→ **Task description**
Copy out the lines exactly, starting with the line that contains "Click the Add page source text label" and running through the last line, both ends included. Leave the pictures out of your copy.

→ **Data**
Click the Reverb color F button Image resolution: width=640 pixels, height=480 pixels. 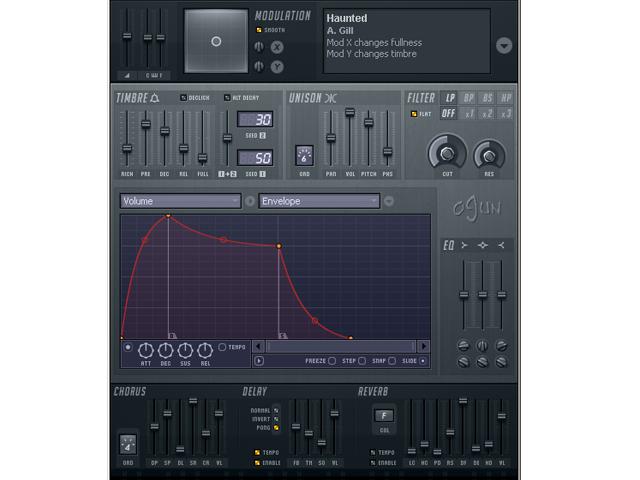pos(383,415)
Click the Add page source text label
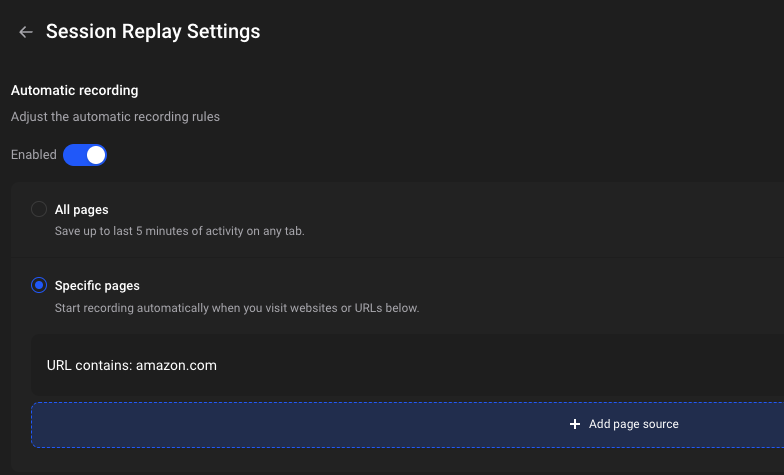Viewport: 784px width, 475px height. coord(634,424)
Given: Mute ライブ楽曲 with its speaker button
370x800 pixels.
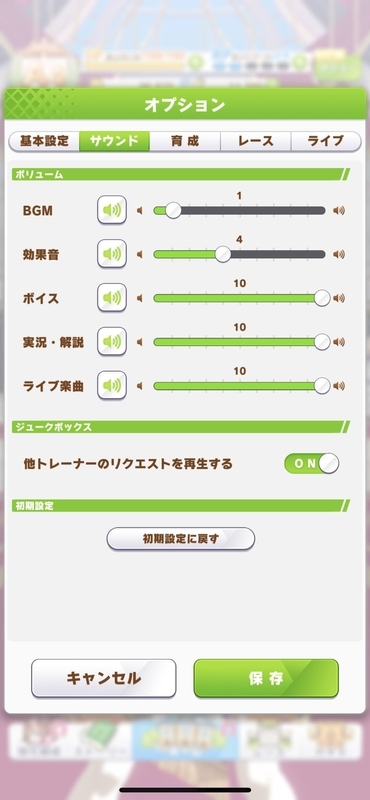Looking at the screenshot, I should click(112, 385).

→ **Reply**
Click the Add page source text label
Viewport: 784px width, 475px height. coord(634,424)
Given: Mute ライブ楽曲 with its speaker button
370x800 pixels.
Looking at the screenshot, I should click(112, 385).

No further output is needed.